If you read my previous post about the North American Industrial Classification System or NAICS, you know these codes represent one of the tools used by government agencies to classify acquisitions and procurements for goods, services and solutions. I referenced ‘one of the tools‘ because there is another classification system in use that is frequently misunderstood by many companies, or worse, not known to them whatsoever. Unfortunately, lack of knowledge and a lack of understanding of these classification systems can cost your company time, money, situational awareness and visibility. Why? They are key in how Government agencies describe requirements, and how Industry describes offerings agencies might buy in support of requirements.
What is this other system? It’s Product and Service Codes, or PSCs used to ‘describe products, services and research and development (R&D) purchased by the federal government.’ They differ from NAICS Codes in that PSC Codes describe “WHAT” was bought for each contract action reported in the Federal Procurement Data System (FPDS),” whereas NAICS Codes describe “HOW” purchased products and services will be used. NAICS and PSC Codes look different, too. NAICS Codes are six position numeric values and PSC Codes are four position numeric or alphanumeric values.

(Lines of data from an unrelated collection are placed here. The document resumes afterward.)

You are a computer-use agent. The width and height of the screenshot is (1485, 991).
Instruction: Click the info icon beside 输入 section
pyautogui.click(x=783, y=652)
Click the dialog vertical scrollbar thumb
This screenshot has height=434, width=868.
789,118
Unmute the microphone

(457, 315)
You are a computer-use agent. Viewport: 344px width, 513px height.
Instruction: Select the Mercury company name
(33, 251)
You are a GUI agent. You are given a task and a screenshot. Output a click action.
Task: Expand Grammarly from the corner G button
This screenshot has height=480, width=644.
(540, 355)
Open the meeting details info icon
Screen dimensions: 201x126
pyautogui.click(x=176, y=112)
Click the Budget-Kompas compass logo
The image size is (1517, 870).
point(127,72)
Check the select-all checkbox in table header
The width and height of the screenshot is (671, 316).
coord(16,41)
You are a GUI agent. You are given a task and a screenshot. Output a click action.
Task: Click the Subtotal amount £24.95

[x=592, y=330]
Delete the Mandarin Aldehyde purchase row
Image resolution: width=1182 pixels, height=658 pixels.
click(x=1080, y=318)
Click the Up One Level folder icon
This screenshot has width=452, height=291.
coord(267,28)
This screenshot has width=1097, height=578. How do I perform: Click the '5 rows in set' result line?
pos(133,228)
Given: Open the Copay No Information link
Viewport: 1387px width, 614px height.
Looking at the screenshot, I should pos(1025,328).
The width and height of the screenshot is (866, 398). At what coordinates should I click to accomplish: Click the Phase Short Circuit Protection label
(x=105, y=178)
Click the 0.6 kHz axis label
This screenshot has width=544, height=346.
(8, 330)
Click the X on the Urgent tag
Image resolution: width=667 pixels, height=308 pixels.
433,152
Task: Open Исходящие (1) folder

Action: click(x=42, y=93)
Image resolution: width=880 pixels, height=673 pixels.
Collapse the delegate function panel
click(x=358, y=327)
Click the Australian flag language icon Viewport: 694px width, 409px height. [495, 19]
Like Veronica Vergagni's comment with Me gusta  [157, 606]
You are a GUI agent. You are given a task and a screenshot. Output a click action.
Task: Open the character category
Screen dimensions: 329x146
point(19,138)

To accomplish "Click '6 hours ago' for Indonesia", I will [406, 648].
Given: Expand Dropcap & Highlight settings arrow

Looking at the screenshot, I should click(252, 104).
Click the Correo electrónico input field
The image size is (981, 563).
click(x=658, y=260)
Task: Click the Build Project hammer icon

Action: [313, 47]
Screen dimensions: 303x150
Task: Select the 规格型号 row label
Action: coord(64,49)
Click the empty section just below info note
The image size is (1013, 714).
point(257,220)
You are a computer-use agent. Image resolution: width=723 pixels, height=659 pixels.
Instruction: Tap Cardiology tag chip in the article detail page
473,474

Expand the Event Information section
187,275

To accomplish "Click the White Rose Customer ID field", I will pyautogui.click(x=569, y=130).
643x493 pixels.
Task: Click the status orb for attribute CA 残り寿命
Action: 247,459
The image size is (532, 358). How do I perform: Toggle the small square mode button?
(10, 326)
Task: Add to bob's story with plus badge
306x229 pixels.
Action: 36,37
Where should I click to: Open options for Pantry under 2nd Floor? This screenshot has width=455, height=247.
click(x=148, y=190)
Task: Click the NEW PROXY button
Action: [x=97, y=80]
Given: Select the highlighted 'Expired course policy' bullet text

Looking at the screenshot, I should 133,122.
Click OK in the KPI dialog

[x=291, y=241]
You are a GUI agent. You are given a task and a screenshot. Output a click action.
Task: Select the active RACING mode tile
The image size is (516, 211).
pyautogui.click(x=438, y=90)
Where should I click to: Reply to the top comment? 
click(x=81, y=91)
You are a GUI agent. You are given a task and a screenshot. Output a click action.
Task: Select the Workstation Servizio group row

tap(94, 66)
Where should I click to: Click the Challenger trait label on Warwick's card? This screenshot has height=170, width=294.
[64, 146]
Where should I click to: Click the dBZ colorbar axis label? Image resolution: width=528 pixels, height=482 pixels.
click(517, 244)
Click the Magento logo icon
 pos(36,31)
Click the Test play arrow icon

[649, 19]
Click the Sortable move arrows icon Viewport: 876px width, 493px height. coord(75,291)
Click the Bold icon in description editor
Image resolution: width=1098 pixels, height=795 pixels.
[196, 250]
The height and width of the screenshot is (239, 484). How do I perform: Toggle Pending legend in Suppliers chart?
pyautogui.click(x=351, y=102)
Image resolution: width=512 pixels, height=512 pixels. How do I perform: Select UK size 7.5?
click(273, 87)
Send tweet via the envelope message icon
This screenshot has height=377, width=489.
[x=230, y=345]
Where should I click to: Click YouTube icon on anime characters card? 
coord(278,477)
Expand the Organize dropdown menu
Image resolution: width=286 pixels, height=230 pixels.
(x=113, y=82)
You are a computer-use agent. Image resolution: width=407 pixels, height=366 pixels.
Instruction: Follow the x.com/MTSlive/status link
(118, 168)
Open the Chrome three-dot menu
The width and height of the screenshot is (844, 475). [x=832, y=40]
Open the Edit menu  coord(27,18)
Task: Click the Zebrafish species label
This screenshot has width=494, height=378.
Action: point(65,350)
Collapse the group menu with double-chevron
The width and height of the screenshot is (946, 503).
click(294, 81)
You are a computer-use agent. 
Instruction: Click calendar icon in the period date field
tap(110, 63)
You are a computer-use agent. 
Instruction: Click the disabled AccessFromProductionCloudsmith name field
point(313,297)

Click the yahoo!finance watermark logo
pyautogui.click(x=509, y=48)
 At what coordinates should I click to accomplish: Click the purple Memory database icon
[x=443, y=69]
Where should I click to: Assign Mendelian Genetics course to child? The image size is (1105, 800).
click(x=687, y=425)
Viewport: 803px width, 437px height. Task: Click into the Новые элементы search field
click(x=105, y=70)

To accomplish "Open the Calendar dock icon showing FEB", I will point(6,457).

When compared to NAICS Codes, PSC Codes are much more granular. NAICS Codes are segregated into industry sectors represented by the first two digits of a NAICS Code such as ‘54 – Professional Scientific and Technical Services.’ The current NAICS Code system consists of twenty industry sectors. Product and Service Codes start with three categories, R&D, Services and Products, that are then broken down into 102 classes indicated by the first one or two digits of a PSC Code. In a given fiscal year there are twice as many PSC Codes referenced as NAICS Codes. To that end more than 2500 PSC Codes were referenced in FY14 contract actions. This is due in part to the many different PSC Codes attributed to multiple NAICS Codes in a fiscal year. For example, under the NAICS Code 541519 – Other Computer Related Services, 343 PSC Codes were referenced in FY14 initial obligations valued at $6.2 billion.
Conversely, the PSC Code 7510 – Office Supplies was attributed to 295 NAICS Codes during FY14 on initial award actions valued at $230 million. What these two examples demonstrate is the need for industry to leverage both classification types in marketing and market research activities. You can find more information about Product and Service Codes in a manual maintained by the General Services Administration as well as a spreadsheet located on FPDS-NG that lists all of the current PSC Codes.
How PSC Codes are used
Agencies use PSC Codes during acquisitions and procurements to indicate the prevalent product and service to be purchased. You can find PSC Codes referenced on forecasts and pre-solicitation documents as shown below: As well as in executed purchases found in the Federal Procurement Data System as shown below:
From the standpoint of industry being visible, PSC Codes should be included in the System for Award Management (SAM) profile, and in the SBA Dynamic Small Business Search (DSBS) profile if you are a small business concern. Think of it this way. If an agency is conducting market research based on “WHAT” they intend to purchase and you don’t have PSC Codes listed, then you’re likely to be “seen” as often as this guy:
If we look at PSC Codes from the perspective of a company’s situational awareness, not including PSC Codes in your efforts to identify customers, competitors, spending trends, competition, contract and contract vehicle types used, etc. just means you have a limited view of the field of play, even within an agency you might already do business with.
Additionally, different parts of Government use PSC Codes in execution of statutory reports for tracking acquisition and procurement activity and trends.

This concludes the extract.